While the emotional attachment of scientists to robots is potentially interesting, what I want to talk about here was Vertesi’s descriptions of two different teams with robots at two different planets. I’m going to call them Team PowerPoint and Team Excel. (Why? Because Vertesi is still working with them and prefers to keep them somewhat disguised. Vertesi has, however, written a book on the Mars Rover missions so you can get a clue there but in one of the papers that her talk was based on she hides the mission locations.)

As it turns out, that is pretty secondary to the findings. On Team Excel, the robot has a number of instruments but separate teams manage and have property rights over those instruments. The structure is hierarchical and the various assignments the instruments are given are mapped out in Excel. By contrast on Team PowerPoint, no one team owns an instrument. Instead, all decisions regarding, say, where to position the robot are made collectively in a meeting. The meetings are centered around PowerPoint presentations that focus on qualitative trade-offs from making one decision rather than another. Then decisions are taken using a consensus approach — literally checking if everyone is “happy.”

What is fascinating about this is that the type of data collected by each team is very different. On Team Excel where each instrument is controlled and specialised to its task, the data from them is very complete and comprehensive on that specific thing — say, light readings, infrared etc. On Team PowerPoint, there are big data gaps for each instrument but there appear to be more comprehensive deep analyses of particular phenomenon where all of the instruments can oriented towards the measurement of a common thing. This is a classic trade-off between specialised knowledge and deep knowledge. And it is a trade-off that each of these missions needs to make. What is extraordinary is that they bake the trade-off into their organisational structure and also decision-making tools — literally emphasising different apps in Microsoft Office.

There are other interesting elements that come from all this. For instance, different disciplines associated with different teams are more likely to collaborate on scientific publications in Team PowerPoint than Team Excel. Also, there is a different philosophy of commons ownership with the entire robot being owned in Team PowerPoint whereas individual instruments are owned in Team Excel. But the conflicts in Team Excel can arise and are given weight to various bilateral trades and a strange non-sharing norm in their own data economy. By contrast, Team PowerPoint shares everything — even publicly.

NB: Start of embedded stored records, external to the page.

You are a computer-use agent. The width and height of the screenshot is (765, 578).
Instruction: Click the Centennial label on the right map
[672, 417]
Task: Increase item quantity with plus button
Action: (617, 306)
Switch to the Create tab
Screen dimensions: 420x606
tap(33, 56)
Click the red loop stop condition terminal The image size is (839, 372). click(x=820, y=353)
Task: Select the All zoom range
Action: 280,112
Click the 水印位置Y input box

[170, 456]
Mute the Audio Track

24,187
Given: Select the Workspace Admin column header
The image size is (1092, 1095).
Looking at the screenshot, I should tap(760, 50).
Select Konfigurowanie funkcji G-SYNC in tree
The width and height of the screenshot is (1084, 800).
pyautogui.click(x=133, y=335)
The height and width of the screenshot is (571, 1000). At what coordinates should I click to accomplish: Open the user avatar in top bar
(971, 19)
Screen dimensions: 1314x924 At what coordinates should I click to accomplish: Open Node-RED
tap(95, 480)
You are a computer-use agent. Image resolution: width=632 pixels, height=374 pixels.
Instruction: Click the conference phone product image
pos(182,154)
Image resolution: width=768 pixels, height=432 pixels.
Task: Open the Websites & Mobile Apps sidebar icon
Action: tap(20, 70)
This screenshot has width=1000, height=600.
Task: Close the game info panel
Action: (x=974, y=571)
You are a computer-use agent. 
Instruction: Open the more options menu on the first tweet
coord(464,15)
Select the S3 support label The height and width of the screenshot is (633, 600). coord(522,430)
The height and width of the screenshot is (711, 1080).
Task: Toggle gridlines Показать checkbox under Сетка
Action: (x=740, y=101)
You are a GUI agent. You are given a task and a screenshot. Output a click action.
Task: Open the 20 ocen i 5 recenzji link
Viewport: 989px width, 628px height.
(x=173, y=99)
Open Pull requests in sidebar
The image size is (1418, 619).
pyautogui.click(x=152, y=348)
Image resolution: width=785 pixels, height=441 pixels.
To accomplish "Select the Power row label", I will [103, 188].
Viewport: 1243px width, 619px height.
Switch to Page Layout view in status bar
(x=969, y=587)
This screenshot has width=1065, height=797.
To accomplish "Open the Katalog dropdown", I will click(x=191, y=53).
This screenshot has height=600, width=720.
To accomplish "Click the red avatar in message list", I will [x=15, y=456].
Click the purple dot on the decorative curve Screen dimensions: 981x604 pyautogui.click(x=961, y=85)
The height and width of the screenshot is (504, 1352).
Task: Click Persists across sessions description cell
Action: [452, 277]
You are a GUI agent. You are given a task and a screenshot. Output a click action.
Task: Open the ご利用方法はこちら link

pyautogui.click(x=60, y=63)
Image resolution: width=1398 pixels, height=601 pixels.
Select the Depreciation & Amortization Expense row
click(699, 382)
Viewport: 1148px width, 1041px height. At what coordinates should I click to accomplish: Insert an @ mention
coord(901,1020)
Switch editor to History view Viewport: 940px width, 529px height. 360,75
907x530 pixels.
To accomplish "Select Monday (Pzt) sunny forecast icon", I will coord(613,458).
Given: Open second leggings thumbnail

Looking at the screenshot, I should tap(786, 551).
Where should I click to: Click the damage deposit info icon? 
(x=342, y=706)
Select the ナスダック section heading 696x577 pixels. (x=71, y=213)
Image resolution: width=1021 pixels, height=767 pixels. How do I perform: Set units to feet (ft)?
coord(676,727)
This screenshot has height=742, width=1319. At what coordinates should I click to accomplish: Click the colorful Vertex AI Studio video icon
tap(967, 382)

From this, it sounds like Team PowerPoint is more functional. And it was was easy to get that impression. But the important take-a-way is that the data being collected by each was so different. We tend to think of space exploration missions as costing lots of money but there not being much after the fact choice of precisely what scientific information will be collected. In this case, the choice of organisational structure, that was made for reasons more random than you’d think, led to very different outcomes. Literally, our knowledge of one planet will be very different from our knowledge of another. Both are very informative but it is somewhat worrying that the type of knowledge was not part of the initial funding decision and that got sorted out later on.